Task objective
Where in the data below does the word "pixels" appear? Copy each line that holds it.

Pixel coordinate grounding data
---

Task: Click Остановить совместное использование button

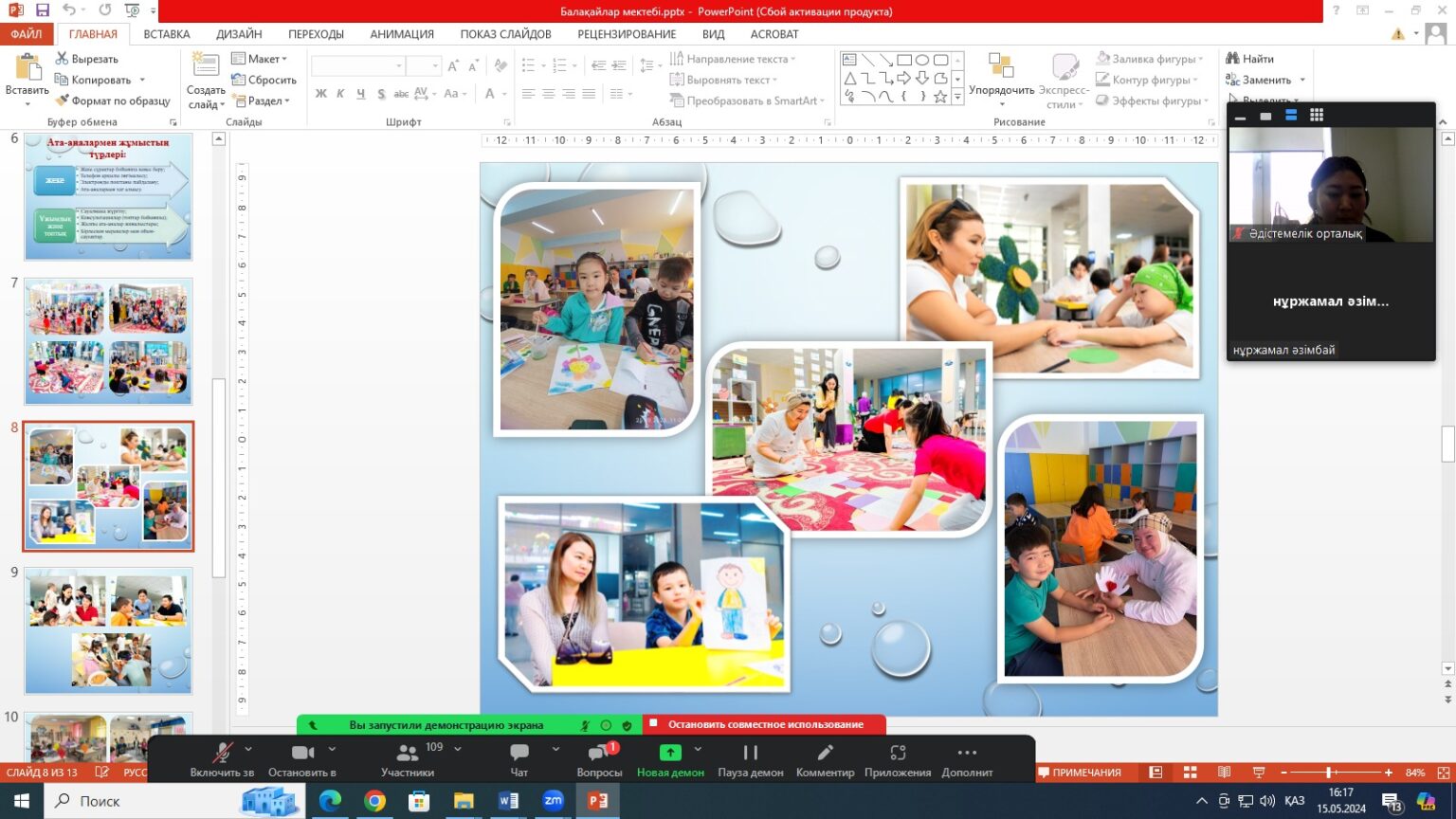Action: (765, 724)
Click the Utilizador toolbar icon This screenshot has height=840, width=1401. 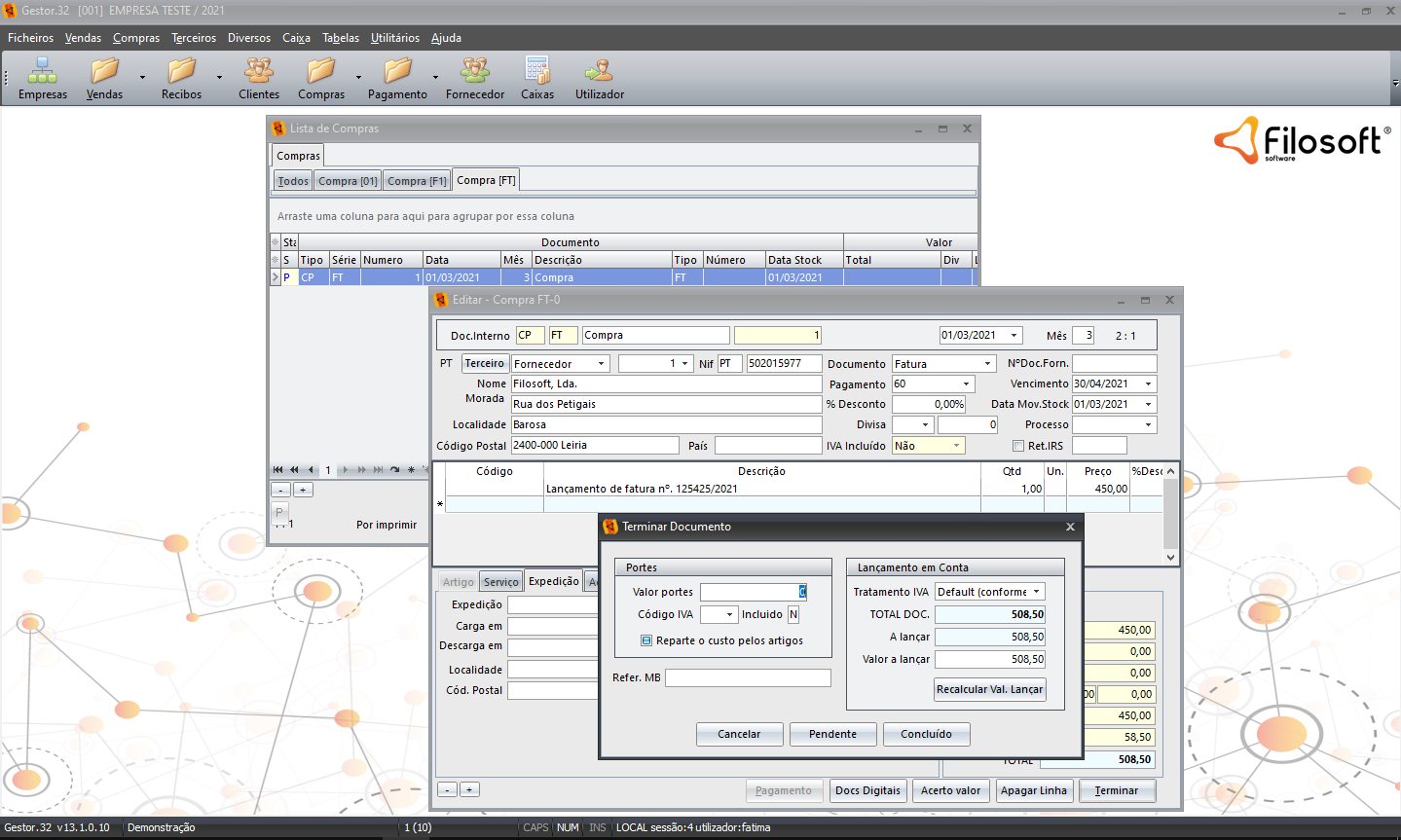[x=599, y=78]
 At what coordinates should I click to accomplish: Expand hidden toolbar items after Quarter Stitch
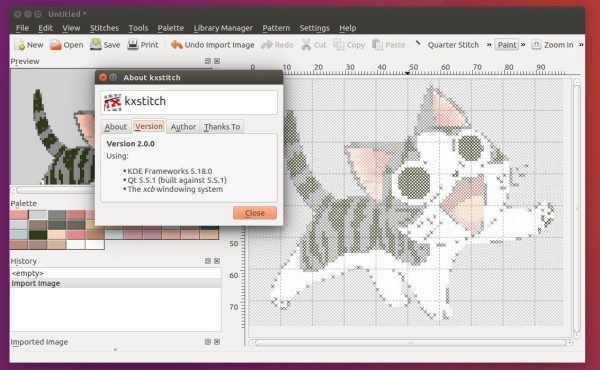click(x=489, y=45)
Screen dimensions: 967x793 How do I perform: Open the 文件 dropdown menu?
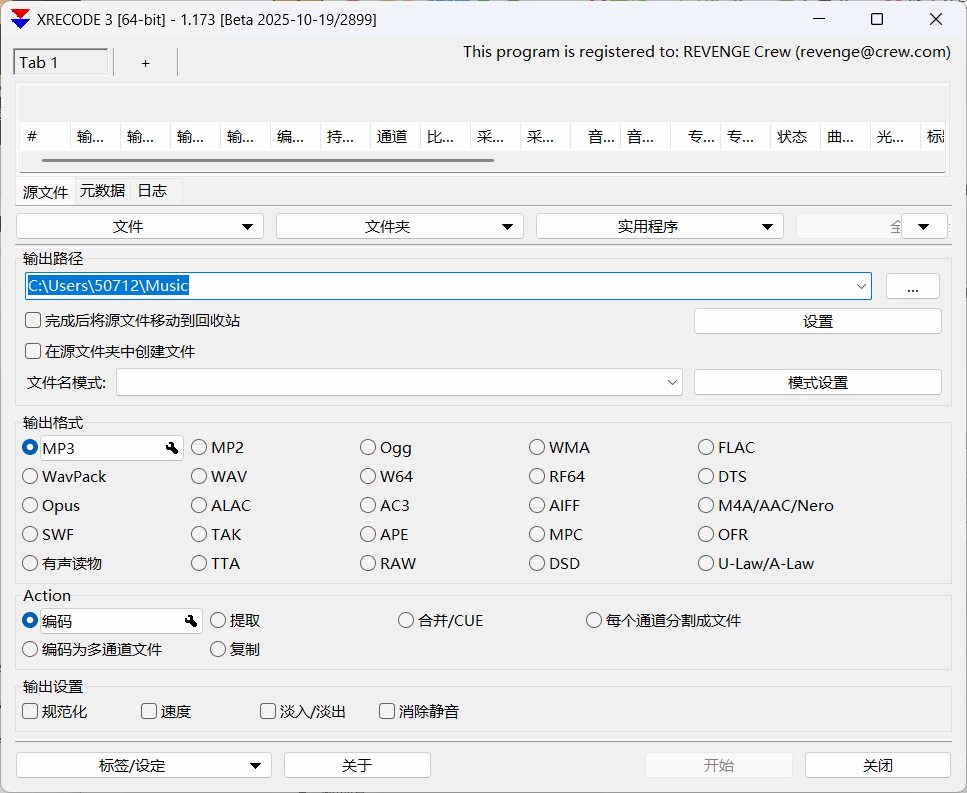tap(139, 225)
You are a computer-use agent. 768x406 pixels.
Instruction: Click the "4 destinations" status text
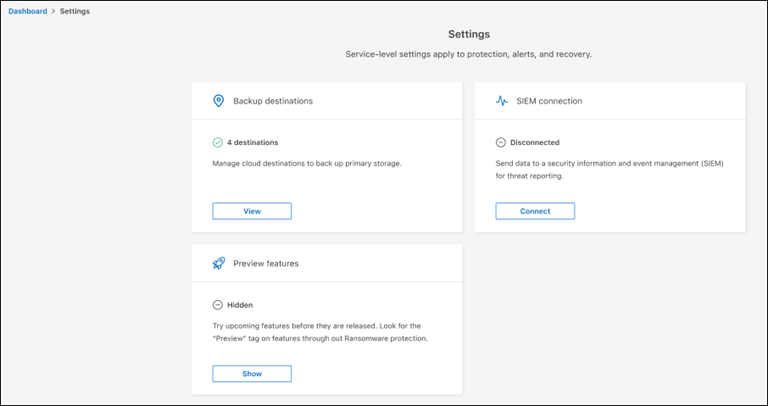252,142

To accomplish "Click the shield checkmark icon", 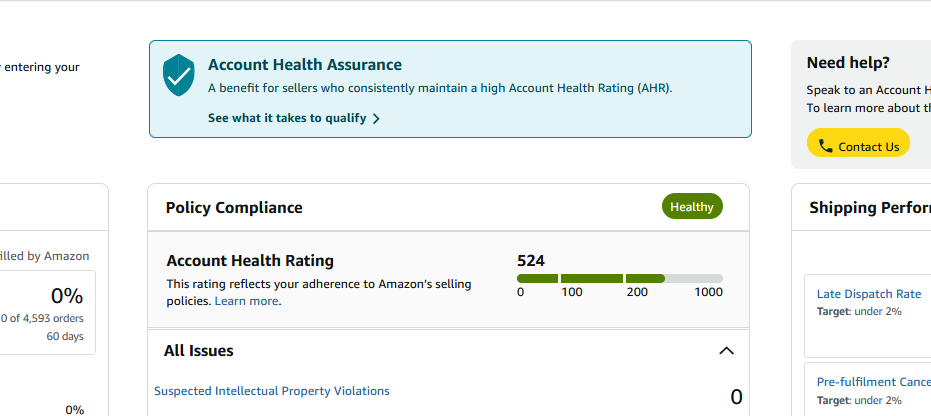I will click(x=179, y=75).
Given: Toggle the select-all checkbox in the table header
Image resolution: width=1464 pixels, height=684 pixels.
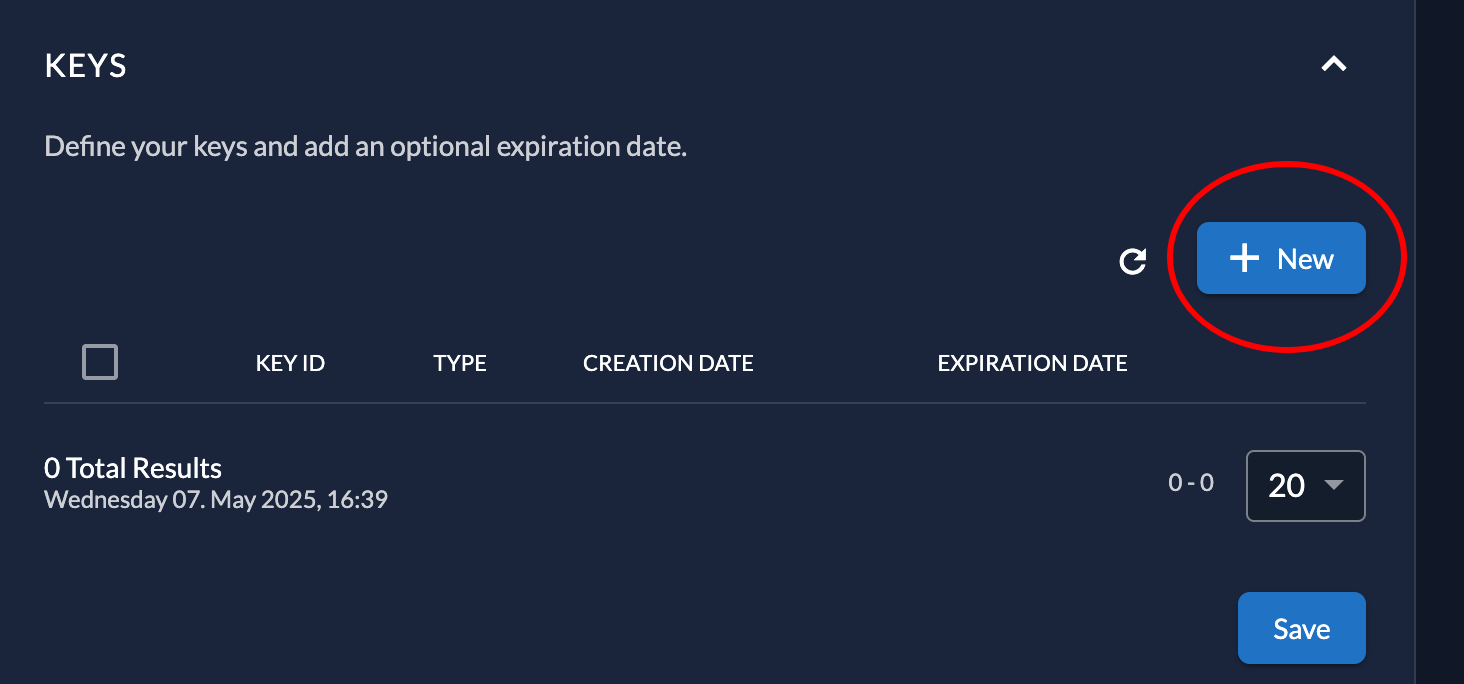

---

Your response
You are a computer-use agent. 768x406 pixels.
Image resolution: width=1464 pixels, height=684 pixels.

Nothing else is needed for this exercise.